REQUEST 1:
Format the lines of the records from the line with "disclosed [143, 639]" up to and including the line with "(640, 1185)." as a numbered list, skipping blank lines. Give only those lines.
REQUEST 2:
Pick up the passage on depreciation and impairment charges where it stops, and keep writing.

PASSAGE TO READ:
□ □ □

Depreciation, Depletion and Amortization (DD&A):
     DD&A increased $2,872,345 or 27% in the 2008 period. DD&A was $2.41 per mcfe in the 2008 period as compared to $2.58 per mcfe in the 2007 period. The overall increase is the result of increased production volumes in the 2008 period over the 2007 period. The decrease in the DD&A rate per mcfe is due to higher than normal DD&A per mcfe in 2007 as a result of downward reserve revisions on approximately fifty of the Company’s working interest wells resulting in significant additional DD&A charges on those wells totaling approximately $2,000,000.
Provision for Impairment:
     The provision for impairment decreased $1,642,194 in the 2008 period. In the 2008 period six fields were impaired $379,147 as compared to the 2007 period in which impairment on eight fields totaled $1,967,955. In the 2007 period approximately $1,300,000 of the impairment provision related to one field in western Oklahoma. Declining production caused lower reserve estimates which then resulted in significant impairment of the field. The 2007 period also included impairment of one New Mexico field of approximately $390,000.

□ □ □

INPUT MATERIAL:
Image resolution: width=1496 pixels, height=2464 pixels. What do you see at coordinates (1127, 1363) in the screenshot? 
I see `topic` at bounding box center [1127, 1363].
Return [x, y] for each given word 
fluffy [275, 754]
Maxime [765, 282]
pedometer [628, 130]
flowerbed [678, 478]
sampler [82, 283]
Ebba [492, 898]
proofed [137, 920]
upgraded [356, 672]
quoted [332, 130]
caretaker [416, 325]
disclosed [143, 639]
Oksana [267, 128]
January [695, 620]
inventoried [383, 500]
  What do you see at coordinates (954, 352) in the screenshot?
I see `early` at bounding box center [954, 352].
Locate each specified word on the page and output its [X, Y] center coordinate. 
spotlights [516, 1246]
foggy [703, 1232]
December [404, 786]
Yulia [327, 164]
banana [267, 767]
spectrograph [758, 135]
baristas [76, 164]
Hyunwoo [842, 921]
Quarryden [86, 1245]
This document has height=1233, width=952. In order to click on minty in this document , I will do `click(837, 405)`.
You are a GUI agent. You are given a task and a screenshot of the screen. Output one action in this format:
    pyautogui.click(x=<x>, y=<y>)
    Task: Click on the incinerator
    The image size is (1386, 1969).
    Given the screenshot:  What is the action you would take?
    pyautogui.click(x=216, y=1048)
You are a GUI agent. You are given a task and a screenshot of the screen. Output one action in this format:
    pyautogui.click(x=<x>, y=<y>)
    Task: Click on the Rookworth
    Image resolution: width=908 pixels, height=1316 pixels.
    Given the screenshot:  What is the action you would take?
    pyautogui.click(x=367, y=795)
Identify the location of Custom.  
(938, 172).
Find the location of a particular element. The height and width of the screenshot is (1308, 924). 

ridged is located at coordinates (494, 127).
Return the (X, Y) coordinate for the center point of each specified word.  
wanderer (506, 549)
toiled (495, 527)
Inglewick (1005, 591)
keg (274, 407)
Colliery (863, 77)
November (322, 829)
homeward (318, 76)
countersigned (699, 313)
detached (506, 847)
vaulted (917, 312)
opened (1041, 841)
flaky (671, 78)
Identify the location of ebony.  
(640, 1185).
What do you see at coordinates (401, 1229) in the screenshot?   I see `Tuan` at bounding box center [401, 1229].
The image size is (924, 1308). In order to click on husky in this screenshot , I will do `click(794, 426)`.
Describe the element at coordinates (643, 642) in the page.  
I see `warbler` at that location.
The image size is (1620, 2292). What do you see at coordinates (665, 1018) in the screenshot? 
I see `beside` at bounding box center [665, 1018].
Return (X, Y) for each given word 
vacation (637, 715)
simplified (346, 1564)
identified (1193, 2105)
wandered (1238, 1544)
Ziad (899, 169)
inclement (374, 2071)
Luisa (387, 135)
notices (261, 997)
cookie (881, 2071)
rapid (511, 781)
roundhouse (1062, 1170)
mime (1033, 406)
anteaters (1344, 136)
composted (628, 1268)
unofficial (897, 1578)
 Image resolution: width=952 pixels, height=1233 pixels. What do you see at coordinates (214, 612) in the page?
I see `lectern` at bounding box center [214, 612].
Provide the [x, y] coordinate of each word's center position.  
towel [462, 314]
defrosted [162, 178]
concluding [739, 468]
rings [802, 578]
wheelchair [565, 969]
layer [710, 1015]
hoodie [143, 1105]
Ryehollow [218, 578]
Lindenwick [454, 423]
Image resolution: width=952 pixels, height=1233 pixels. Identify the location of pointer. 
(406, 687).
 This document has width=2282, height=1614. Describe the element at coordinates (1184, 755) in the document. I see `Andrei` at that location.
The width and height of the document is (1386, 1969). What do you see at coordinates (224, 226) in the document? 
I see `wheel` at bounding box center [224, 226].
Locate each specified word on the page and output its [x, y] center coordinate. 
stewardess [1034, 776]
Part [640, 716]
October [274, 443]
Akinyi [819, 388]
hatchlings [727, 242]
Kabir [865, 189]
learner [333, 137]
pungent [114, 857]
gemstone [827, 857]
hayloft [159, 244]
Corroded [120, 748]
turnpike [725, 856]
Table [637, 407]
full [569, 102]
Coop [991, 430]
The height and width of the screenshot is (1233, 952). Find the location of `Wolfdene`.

□ □ □

TASK ANSWER 1:
1. disclosed [143, 639]
2. Oksana [267, 128]
3. January [695, 620]
4. inventoried [383, 500]
5.   What do you see at coordinates (954, 352) in the screenshot?
6. I see `early` at bounding box center [954, 352].
7. Locate each specified word on the page and output its [X, Y] center coordinate. 
8. spotlights [516, 1246]
9. foggy [703, 1232]
10. December [404, 786]
11. Yulia [327, 164]
12. banana [267, 767]
13. spectrograph [758, 135]
14. baristas [76, 164]
15. Hyunwoo [842, 921]
16. Quarryden [86, 1245]
17. This document has height=1233, width=952. In order to click on minty in this document , I will do `click(837, 405)`.
18. You are a GUI agent. You are given a task and a screenshot of the screen. Output one action in this format:
19.     pyautogui.click(x=<x>, y=<y>)
20.     Task: Click on the incinerator
21.     The image size is (1386, 1969).
22.     Given the screenshot:  What is the action you would take?
23.     pyautogui.click(x=216, y=1048)
24. You are a GUI agent. You are given a task and a screenshot of the screen. Output one action in this format:
25.     pyautogui.click(x=<x>, y=<y>)
26.     Task: Click on the Rookworth
27.     Image resolution: width=908 pixels, height=1316 pixels.
28.     Given the screenshot:  What is the action you would take?
29.     pyautogui.click(x=367, y=795)
30. Identify the location of Custom.  
31. (938, 172).
32. Find the location of a particular element. The height and width of the screenshot is (1308, 924). 
33. ridged is located at coordinates (494, 127).
34. Return the (X, Y) coordinate for the center point of each specified word.  
35. wanderer (506, 549)
36. toiled (495, 527)
37. Inglewick (1005, 591)
38. keg (274, 407)
39. Colliery (863, 77)
40. November (322, 829)
41. homeward (318, 76)
42. countersigned (699, 313)
43. detached (506, 847)
44. vaulted (917, 312)
45. opened (1041, 841)
46. flaky (671, 78)
47. Identify the location of ebony.  
48. (640, 1185).

TASK ANSWER 2:
General and Administrative Costs (G&A):
     G&A costs increased $935,775 or 31% in the 2008 period. The increase is primarily due to increased personnel costs of approximately $634,000, increased director fees of $91,000, increased stock exchange and other fees of approximately $61,000 and increased professional fees of approximately $59,000.
Income Taxes:
     The 2008 period provision for income taxes increased $4,203,707 due to increased income before provision for income taxes of $12,315,354. The effective tax rate was 33% for the 2008 period and 31% for the 2007 period. The Company utilizes excess percentage depletion to reduce its effective tax rate from the federal statutory rate.
CRITICAL ACCOUNTING POLICIES
     Preparation of financial statements in conformity with accounting principles generally accepted in the United States requires management to make estimates, judgments and assumptions that affect the reported amounts of assets, liabilities, revenues and expenses, and the disclosure of contingent assets and liabilities. However, the accounting principles used by the Company generally do not change the Company’s reported cash flows or liquidity. Generally, accounting rules do not involve a selection among alternatives, but involve a selection of the appropriate policies for applying the basic principles. Interpretation of the existing rules must be done and judgments made on how the specifics of a given rule apply to the Company.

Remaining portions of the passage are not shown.